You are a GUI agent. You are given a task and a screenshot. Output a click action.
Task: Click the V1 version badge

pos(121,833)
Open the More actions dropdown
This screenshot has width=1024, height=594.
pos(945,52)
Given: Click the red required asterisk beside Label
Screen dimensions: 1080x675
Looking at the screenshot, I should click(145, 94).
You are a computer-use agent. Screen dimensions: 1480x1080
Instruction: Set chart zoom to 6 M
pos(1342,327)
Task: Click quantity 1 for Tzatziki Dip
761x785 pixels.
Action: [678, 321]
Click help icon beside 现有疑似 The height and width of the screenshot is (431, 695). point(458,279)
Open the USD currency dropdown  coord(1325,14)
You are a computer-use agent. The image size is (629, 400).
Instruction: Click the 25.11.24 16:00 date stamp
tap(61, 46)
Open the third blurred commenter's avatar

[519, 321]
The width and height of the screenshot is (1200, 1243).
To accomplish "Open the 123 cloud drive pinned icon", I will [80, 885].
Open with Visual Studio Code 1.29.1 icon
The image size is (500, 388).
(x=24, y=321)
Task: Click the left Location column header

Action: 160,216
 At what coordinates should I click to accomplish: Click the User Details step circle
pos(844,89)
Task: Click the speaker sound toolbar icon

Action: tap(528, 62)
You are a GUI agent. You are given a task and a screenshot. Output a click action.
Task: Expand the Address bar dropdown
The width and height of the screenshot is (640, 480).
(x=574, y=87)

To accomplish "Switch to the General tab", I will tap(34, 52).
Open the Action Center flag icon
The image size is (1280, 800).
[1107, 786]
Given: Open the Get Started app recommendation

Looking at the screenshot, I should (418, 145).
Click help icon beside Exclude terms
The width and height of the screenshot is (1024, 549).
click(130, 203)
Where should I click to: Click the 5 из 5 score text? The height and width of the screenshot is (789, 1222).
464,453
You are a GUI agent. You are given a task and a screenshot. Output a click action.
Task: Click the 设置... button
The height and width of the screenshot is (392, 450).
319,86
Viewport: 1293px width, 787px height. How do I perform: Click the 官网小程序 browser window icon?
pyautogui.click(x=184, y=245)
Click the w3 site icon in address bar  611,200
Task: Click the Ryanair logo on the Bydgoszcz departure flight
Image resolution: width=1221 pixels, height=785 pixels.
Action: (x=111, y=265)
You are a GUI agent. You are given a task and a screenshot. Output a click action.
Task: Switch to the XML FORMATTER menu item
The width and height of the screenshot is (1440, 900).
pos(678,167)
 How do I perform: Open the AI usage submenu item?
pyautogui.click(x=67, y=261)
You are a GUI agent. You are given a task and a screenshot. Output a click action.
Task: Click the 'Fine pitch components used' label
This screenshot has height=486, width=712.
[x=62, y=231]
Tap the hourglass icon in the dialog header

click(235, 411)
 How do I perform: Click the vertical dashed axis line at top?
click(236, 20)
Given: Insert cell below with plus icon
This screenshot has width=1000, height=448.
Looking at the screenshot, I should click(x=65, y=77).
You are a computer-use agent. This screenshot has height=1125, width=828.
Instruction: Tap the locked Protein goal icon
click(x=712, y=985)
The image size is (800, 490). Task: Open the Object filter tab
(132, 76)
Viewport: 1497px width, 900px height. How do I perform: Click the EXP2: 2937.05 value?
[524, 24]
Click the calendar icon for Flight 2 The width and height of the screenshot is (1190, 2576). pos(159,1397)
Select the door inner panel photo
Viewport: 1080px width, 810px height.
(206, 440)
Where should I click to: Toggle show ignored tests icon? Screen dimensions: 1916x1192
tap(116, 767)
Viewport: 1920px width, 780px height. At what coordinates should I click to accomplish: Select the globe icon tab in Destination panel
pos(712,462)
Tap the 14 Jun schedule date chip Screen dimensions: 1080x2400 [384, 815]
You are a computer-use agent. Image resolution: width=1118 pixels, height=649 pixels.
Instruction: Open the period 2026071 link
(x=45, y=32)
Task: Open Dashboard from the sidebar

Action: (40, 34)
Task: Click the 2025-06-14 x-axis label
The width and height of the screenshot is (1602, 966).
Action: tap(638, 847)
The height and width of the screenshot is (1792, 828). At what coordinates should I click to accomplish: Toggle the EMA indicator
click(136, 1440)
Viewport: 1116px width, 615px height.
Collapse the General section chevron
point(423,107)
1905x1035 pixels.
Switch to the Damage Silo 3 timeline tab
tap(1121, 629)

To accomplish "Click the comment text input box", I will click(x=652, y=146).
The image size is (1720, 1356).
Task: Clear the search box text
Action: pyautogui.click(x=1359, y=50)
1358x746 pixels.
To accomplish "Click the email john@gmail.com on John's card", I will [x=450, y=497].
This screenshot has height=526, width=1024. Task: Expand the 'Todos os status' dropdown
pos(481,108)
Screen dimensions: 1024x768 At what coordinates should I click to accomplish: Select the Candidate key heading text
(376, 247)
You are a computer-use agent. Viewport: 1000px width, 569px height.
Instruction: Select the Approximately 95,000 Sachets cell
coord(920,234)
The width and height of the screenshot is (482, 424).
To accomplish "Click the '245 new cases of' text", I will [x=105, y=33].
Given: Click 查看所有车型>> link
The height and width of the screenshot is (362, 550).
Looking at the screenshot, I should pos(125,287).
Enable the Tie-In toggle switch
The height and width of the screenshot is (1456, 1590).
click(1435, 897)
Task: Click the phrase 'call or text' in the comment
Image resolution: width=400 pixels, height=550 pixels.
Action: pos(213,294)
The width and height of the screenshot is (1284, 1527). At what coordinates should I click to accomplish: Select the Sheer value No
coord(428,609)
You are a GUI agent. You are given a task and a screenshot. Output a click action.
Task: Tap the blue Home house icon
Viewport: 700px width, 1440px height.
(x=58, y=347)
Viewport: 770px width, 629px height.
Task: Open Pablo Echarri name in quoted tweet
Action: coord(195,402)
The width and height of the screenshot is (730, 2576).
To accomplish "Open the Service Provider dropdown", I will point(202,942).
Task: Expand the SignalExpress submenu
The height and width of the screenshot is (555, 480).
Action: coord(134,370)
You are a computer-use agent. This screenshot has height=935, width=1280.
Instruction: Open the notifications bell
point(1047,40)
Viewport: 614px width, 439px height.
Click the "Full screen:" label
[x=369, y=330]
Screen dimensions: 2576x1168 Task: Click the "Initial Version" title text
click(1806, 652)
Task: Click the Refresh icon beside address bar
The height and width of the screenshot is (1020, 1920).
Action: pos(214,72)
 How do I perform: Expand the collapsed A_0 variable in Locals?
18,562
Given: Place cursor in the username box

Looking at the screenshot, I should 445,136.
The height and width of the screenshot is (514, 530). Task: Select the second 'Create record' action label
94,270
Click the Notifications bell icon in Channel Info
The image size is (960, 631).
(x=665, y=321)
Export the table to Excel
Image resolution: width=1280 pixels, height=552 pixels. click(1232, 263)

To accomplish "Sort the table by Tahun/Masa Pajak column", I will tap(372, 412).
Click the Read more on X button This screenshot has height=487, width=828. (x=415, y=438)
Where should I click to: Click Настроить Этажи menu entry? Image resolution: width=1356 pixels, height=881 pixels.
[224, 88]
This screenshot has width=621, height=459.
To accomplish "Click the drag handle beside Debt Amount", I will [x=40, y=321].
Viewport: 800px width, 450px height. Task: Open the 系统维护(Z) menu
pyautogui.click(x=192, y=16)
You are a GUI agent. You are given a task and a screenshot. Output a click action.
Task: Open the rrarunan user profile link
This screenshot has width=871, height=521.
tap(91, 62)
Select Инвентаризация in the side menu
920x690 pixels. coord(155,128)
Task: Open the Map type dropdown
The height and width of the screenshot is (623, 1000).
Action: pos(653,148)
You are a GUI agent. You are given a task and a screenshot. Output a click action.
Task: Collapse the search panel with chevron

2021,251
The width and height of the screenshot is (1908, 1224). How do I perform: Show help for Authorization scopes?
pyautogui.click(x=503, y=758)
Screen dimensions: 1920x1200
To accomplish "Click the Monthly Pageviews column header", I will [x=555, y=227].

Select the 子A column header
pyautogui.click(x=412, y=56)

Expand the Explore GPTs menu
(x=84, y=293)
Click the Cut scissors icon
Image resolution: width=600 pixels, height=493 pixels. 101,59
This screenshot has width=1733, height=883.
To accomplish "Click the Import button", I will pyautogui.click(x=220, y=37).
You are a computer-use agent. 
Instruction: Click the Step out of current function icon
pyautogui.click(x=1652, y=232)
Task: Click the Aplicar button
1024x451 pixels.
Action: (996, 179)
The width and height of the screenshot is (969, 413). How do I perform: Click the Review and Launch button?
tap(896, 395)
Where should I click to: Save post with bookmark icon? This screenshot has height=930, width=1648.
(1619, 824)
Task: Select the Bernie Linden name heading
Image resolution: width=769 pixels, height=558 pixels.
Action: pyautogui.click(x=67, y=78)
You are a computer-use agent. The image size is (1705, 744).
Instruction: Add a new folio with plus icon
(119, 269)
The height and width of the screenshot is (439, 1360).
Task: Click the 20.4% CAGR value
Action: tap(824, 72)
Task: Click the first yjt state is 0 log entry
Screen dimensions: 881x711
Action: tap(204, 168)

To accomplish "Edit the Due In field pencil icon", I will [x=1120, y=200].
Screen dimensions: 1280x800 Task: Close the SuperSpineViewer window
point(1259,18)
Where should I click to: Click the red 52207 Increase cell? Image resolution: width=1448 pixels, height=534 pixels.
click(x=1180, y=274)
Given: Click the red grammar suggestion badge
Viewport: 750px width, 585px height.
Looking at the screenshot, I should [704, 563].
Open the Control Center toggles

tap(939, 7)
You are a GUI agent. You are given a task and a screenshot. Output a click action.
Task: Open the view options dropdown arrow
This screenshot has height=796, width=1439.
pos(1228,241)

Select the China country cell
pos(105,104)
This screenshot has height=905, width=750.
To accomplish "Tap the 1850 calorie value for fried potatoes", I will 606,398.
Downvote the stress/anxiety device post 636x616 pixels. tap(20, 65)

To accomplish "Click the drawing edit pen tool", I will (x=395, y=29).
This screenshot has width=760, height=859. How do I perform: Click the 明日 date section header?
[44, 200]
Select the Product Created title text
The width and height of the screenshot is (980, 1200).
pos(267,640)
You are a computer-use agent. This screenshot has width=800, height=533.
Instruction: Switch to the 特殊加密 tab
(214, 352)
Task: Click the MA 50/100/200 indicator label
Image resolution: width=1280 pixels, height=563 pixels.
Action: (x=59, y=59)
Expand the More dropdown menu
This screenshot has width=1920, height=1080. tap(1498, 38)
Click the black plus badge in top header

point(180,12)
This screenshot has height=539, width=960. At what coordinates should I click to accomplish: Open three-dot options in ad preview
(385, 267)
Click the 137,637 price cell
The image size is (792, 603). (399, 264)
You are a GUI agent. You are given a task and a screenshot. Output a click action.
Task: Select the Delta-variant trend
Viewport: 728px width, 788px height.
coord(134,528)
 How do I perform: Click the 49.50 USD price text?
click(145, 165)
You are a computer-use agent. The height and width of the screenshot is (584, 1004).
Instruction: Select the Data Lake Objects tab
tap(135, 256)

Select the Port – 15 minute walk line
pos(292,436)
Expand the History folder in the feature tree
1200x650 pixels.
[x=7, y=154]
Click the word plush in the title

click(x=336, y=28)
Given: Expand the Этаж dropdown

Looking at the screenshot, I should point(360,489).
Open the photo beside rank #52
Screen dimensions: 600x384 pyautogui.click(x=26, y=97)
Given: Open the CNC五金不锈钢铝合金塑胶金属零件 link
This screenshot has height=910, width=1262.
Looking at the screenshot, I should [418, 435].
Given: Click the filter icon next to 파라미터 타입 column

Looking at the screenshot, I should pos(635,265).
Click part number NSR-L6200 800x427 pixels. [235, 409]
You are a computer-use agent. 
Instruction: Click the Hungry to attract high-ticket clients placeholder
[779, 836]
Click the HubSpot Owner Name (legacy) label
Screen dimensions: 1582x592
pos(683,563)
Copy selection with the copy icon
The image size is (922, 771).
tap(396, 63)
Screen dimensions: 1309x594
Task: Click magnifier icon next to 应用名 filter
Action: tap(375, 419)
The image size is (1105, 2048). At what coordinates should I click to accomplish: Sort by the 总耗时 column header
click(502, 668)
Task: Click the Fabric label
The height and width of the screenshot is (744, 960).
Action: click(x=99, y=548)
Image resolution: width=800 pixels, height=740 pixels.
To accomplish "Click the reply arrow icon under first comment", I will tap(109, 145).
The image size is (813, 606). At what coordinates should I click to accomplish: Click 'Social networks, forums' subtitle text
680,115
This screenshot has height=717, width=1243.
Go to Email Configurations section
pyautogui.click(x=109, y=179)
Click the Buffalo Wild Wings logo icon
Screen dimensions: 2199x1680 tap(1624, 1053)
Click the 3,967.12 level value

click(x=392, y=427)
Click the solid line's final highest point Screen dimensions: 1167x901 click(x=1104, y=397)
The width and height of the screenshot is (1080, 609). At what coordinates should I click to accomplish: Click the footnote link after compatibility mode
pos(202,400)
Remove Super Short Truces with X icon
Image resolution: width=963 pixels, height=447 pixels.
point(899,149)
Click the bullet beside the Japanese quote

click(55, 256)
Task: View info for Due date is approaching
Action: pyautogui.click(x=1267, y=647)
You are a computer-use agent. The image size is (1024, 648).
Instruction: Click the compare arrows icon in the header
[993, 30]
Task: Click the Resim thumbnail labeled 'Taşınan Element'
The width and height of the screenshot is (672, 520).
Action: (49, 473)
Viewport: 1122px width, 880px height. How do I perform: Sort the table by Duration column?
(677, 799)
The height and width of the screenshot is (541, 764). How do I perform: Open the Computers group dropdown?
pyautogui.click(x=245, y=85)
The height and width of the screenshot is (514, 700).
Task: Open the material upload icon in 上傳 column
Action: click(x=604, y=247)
★ ★ ★ ★ ★
▶ _Required work_
Reproduce exactly, and with no other material, the lines between those holding "has width=800, height=533." and "Given: Open the CNC五金不锈钢铝合金塑胶金属零件 link", inclusive.

▶ _Response to this task_
You are a computer-use agent. This screenshot has width=800, height=533.
Instruction: Switch to the 特殊加密 tab
(214, 352)
Task: Click the MA 50/100/200 indicator label
Image resolution: width=1280 pixels, height=563 pixels.
Action: (x=59, y=59)
Expand the More dropdown menu
This screenshot has width=1920, height=1080. tap(1498, 38)
Click the black plus badge in top header

point(180,12)
This screenshot has height=539, width=960. At what coordinates should I click to accomplish: Open three-dot options in ad preview
(385, 267)
Click the 137,637 price cell
The image size is (792, 603). (399, 264)
You are a GUI agent. You are given a task and a screenshot. Output a click action.
Task: Select the Delta-variant trend
Viewport: 728px width, 788px height.
coord(134,528)
 How do I perform: Click the 49.50 USD price text?
click(145, 165)
You are a computer-use agent. The height and width of the screenshot is (584, 1004).
Instruction: Select the Data Lake Objects tab
tap(135, 256)

Select the Port – 15 minute walk line
pos(292,436)
Expand the History folder in the feature tree
1200x650 pixels.
[x=7, y=154]
Click the word plush in the title

click(x=336, y=28)
Given: Expand the Этаж dropdown

Looking at the screenshot, I should point(360,489).
Open the photo beside rank #52
Screen dimensions: 600x384 pyautogui.click(x=26, y=97)
Given: Open the CNC五金不锈钢铝合金塑胶金属零件 link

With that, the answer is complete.